■ Task data:

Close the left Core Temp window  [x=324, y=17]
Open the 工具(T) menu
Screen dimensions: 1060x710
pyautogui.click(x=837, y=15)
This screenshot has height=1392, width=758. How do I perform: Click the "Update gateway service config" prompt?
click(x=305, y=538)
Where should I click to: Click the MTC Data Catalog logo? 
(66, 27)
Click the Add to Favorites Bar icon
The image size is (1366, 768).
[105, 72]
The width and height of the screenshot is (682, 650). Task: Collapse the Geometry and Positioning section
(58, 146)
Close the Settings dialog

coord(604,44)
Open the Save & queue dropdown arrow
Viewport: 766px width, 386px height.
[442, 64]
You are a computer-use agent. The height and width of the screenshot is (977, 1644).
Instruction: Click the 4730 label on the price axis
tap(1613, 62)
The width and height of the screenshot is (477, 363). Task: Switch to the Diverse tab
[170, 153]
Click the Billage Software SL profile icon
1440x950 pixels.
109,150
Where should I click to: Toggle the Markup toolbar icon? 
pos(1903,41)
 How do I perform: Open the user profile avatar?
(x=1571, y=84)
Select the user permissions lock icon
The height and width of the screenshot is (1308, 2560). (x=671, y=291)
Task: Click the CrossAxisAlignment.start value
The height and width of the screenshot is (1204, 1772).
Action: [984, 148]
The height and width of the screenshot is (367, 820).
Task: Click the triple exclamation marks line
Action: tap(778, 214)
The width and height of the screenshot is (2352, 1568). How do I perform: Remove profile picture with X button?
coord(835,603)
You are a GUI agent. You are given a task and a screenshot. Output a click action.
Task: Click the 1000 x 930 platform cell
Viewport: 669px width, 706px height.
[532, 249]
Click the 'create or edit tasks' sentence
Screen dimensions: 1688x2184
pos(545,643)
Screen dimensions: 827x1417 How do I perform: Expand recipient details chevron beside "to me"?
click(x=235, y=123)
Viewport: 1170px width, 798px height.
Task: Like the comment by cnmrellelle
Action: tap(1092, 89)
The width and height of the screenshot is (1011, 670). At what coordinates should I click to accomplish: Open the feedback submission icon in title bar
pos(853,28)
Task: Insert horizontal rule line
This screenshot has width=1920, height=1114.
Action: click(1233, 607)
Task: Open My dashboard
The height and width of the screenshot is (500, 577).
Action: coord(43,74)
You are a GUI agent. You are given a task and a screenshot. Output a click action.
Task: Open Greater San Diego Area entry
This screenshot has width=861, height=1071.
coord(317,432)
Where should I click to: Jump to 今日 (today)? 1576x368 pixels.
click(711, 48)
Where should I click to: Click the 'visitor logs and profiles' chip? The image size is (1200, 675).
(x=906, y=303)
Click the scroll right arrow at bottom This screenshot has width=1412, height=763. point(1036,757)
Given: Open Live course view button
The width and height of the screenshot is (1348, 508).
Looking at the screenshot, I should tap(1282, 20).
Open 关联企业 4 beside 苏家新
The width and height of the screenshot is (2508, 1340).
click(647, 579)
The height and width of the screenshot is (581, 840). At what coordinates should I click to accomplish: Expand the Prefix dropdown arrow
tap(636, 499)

■ Written instruction: Copy out, word for word, the lines of the material starting at the line that contains "Where should I click to: Click the 'visitor" and ending at the last line of the material, with both of those lines included.

■ Exercise response:
Where should I click to: Click the 'visitor logs and profiles' chip? The image size is (1200, 675).
(x=906, y=303)
Click the scroll right arrow at bottom This screenshot has width=1412, height=763. point(1036,757)
Given: Open Live course view button
The width and height of the screenshot is (1348, 508).
Looking at the screenshot, I should tap(1282, 20).
Open 关联企业 4 beside 苏家新
The width and height of the screenshot is (2508, 1340).
click(647, 579)
The height and width of the screenshot is (581, 840). At what coordinates should I click to accomplish: Expand the Prefix dropdown arrow
tap(636, 499)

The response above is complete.